*Quoted passage:*
━━━━━━━━━━━━━━━━

EP by AJR
- Released: December 20, 2013
- Recorded: 2012–2013
- Genre: Indie pop; electropop;
- Length: 18:27
- Label: AJR Productions; WMG;
- Producer: Ryan Met

AJR chronology
| AJR (2012) | 6foot1 (2013) | Infinity (2014) |

Singles from 6foot1
- "I'm Ready" Released: August 22, 2013; "Growing Old on Bleecker Street" Released: October 16, 2013;

= 6foot1 =

6foot1 is an extended play by American indie pop band AJR, released via their label AJR Productions on December 20, 2013. After signing to Warner Music Group, it was re-released as the I'm Ready EP on March 25, 2014, as the band's major label debut. Three of the five tracks on 6foot1 were included on the band's debut studio album. Living Room (2015).

━━━━━━━━━━━━━━━━

*Dataset content:*
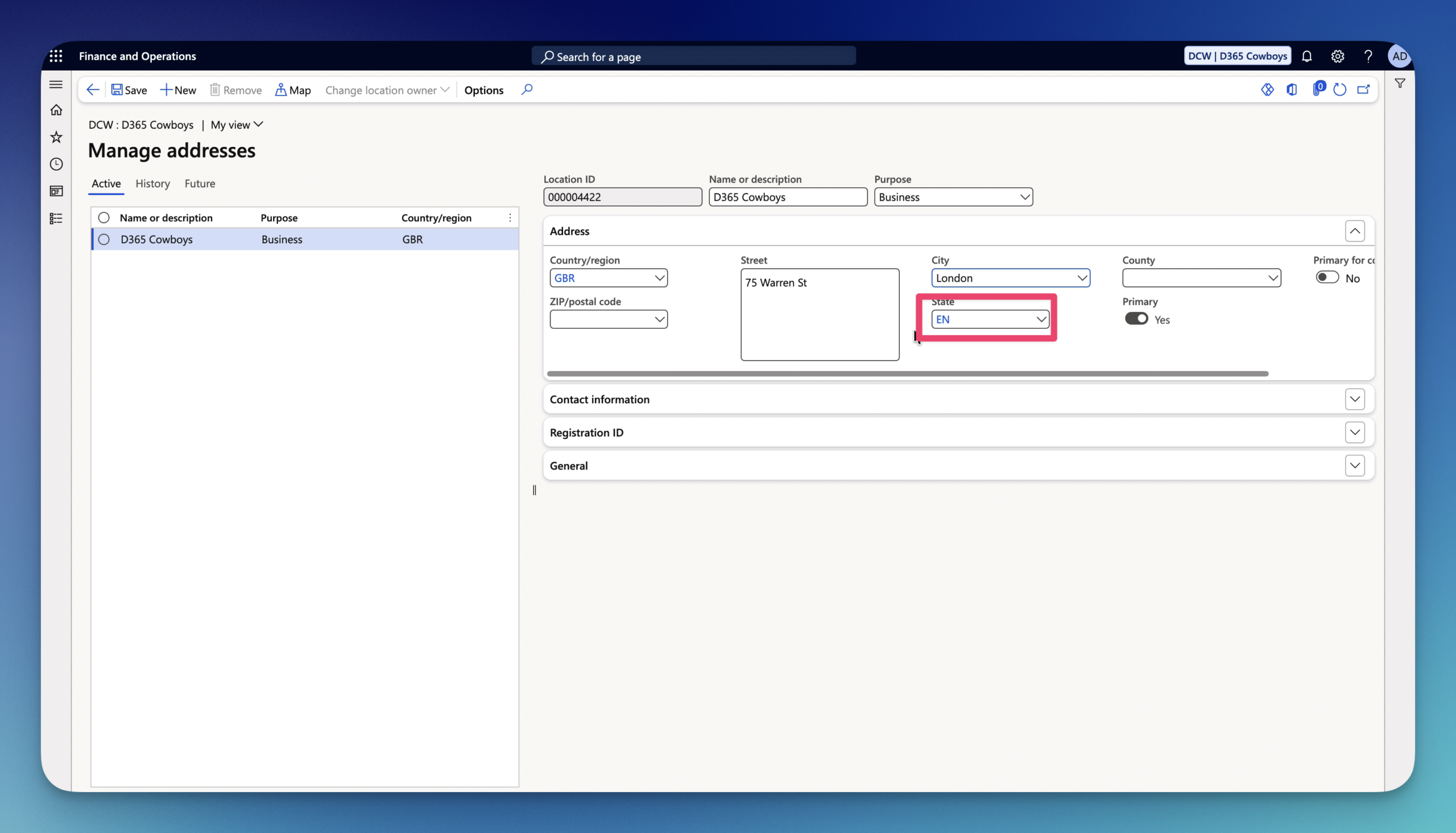The image size is (1456, 833).
Task: Click the Save button
Action: pos(129,90)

━━━━━━━━━━━━━━━━

*Things to do:*
a - Rewrite the 6foot1 entry from "Singles from 6foot1" to "Living Room (2015).", substituting "a major label" for "Warner Music Group".
b - Answer these questions about the 6foot1 EP:
(i) Who is listed as the producer?
(ii) On what date was the single "I'm Ready" released?
(iii) Under what title was the EP re-released on March 25, 2014?

*Results in order:*
a -
Singles from 6foot1
- "I'm Ready" Released: August 22, 2013; "Growing Old on Bleecker Street" Released: October 16, 2013;

= 6foot1 =

6foot1 is an extended play by American indie pop band AJR, released via their label AJR Productions on December 20, 2013. After signing to a major label, it was re-released as the I'm Ready EP on March 25, 2014, as the band's major label debut. Three of the five tracks on 6foot1 were included on the band's debut studio album. Living Room (2015).

b -
(i) Ryan Met
(ii) August 22, 2013
(iii) The I'm Ready EP